- **Supplied passage**
-- Begin --
Central and North America

  • An armed gang kidnapped at least 20 tourists in Mexico on Saturday near the resort city of Acapulco, in what is thought to be the latest bout of drug related violence in the country. On Saturday, assailants tossed a live grenade into a square in Monterrey, injuring 12 people.
  • The controversial and notorious security contractor Blackwater (now renamed Xe) is said to have received a new contract in the $10 billion range. Two former Blackwater employees are currently on trial in the US for murdering civilians in Afghanistan, and in 2008, give Blackwater guards were charged with the deaths of 17 Iraqis civilians, which were ultimately dismissed. The group also has been charged with weapons export violations. The first civilian trial of a Guantanamo Bay detainee was delayed on Wednesday after the judge told prosecutors they could not call their star witness, because they had learned of his identity only through harsh interrogation at a secret CIA camp.
  • The controversial and much protested “Ground Zero mosque” scheduled to be built in New York City turns out not to be a mosque after all, but a multi-faith community centre that includes a gym, playground and childcare area. It’s Muslim prayer area does not even satisfy the stringent requirements for a sanctified mosque.
  • The US State Department issued a travel alert to Europe on Sunday following the threats of a possible terrorist plot in several European countries.
  • The US midterm elections are to become the most expensive in history, and nearly five times as much as the last Presidential election, at an estimated $5 billion. This is the first year in which all donation limits were removed, allowing corporations to get involved.
  • A Canadian army captain convicted of shooting an unarmed Taliban fighter in Afghanistan after a battle avoided a jail term this week and instead will be kicked out of the Canadian forces. The killing has been dubbed a “mercy killing”, citing that the Captain only shot the gravely wounded enemy to end his suffering as he believed he was not going to receive treatment from Afghan forces. Mercy killing is not a defense in Canada. The Supreme Court in Canada ruled on Friday that suspects in serious crimes do not have a right to consult their lawyer during a police interrogation, essentially reversing the Canadian Charter’s right to counsel in specific cases.
-- End --
- **Data listing**
-- Begin --
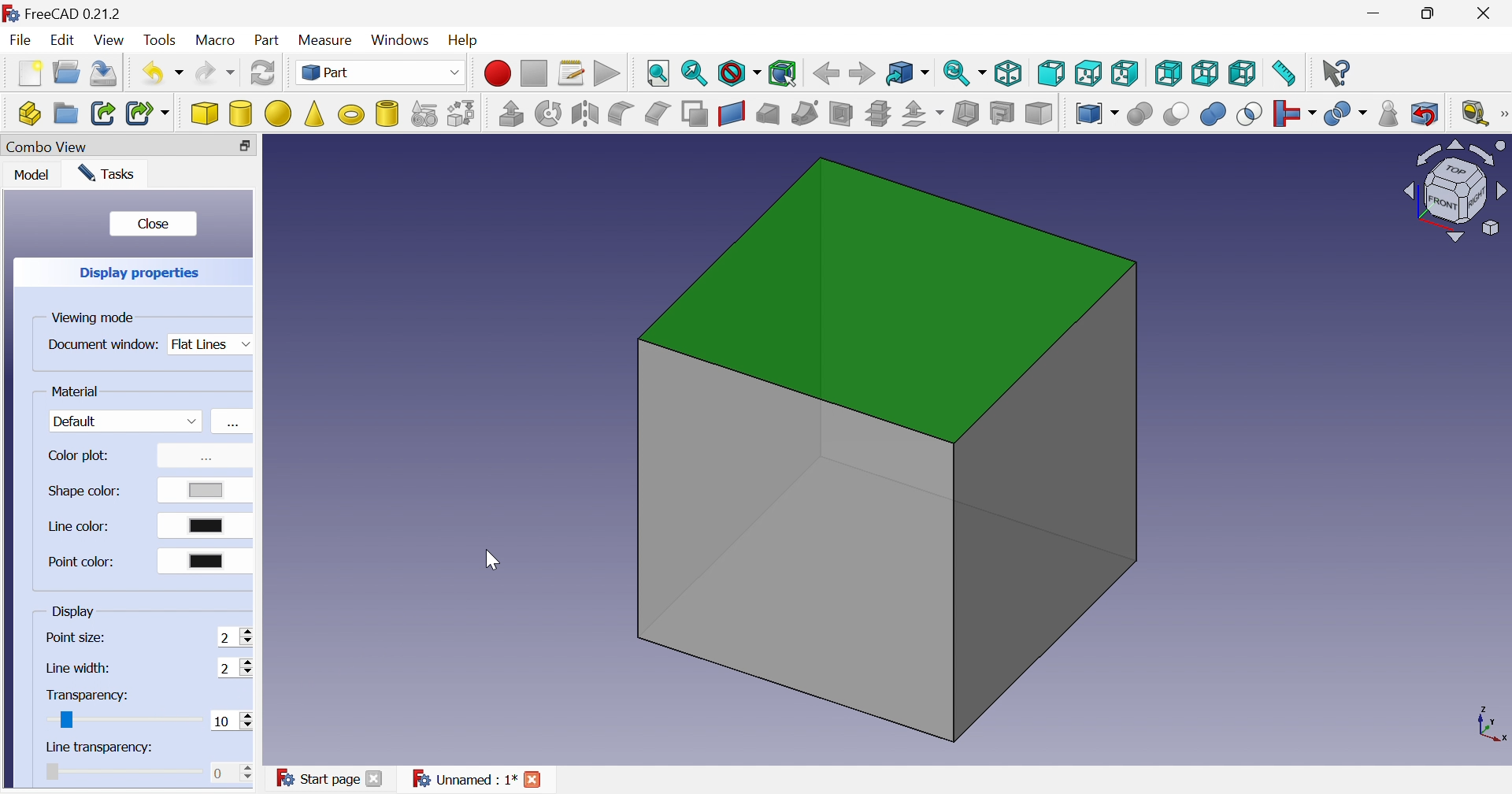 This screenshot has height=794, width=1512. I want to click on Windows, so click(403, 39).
-- End --
-- Begin --
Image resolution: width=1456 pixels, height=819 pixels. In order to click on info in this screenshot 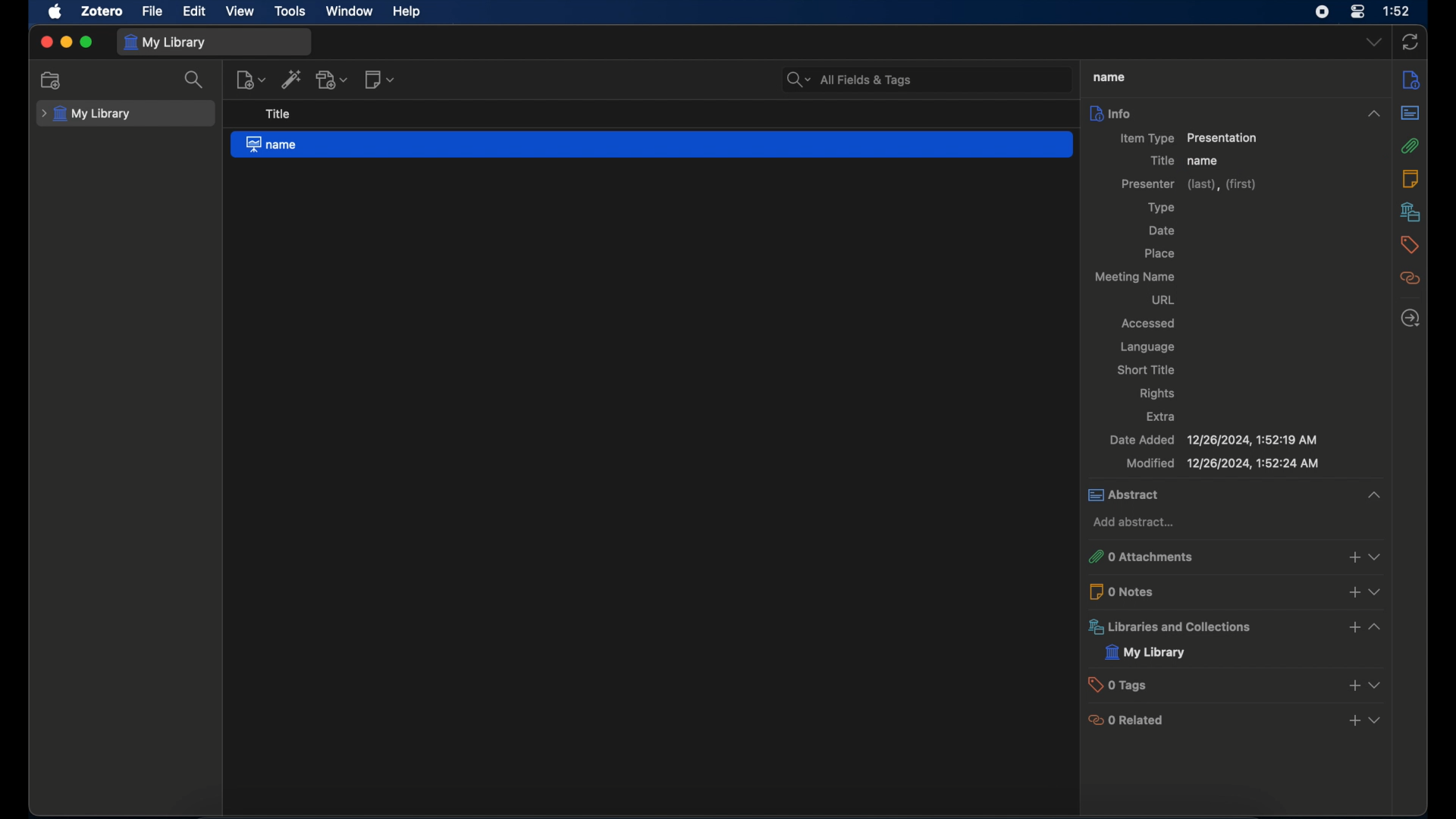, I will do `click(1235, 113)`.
-- End --
- **What is asked**
1. In the news roundup, how many people were injured when assailants tossed a live grenade into a square in Monterrey?
2. How would you put this sentence from the news roundup into Spanish: "The US State Department issued a travel alert to Europe on Sunday following the threats of a possible terrorist plot in several European countries."
3. Write what comes next in the news roundup, picking up after its final sentence.

- **Answers provided**
1. 12 people.

2. El Departamento de Estado de EE. UU. emitió el domingo una alerta de viaje para Europa tras las amenazas de un posible complot terrorista en varios países europeos.

3.
South America

  • Ecuador’s President Correa vowed to punish and purge his enemies after last week’s police rebellion. He suggested the axe would also swing towards opposition politicians whom he accused of attempting a coup. Days later, the government agreed to raise the pay of its police and armed forces by $35 million annually, calling the announcement a “coincidence”. Debate has been ensuing over whether the police tried to kill the President during the riots or were simply protesting against pay cuts and conditions. On Wednesday it was announced that at least 46 police officers were detained for their alleged participation in the revolt.
  • Former guerrilla Dilma Rousseff won the first-round Presidential election in the Brazilian  polling with 46.7% of the votes, and will do battle in the October 31st runoff against Social Democrat Jose Serra who won just under 33% of the votes. Green party activist Marina Silva gained far higher than pollsters had expected with 19% of the vote.
  • Bolivian President Evo Morales is said to have kneed a political opponent in the groin during a friendly football match of political rivals. A bodyguard of Morales tried to arrest the kneed opponent after the match, but he was quickly ordered to be released by the opposition leader.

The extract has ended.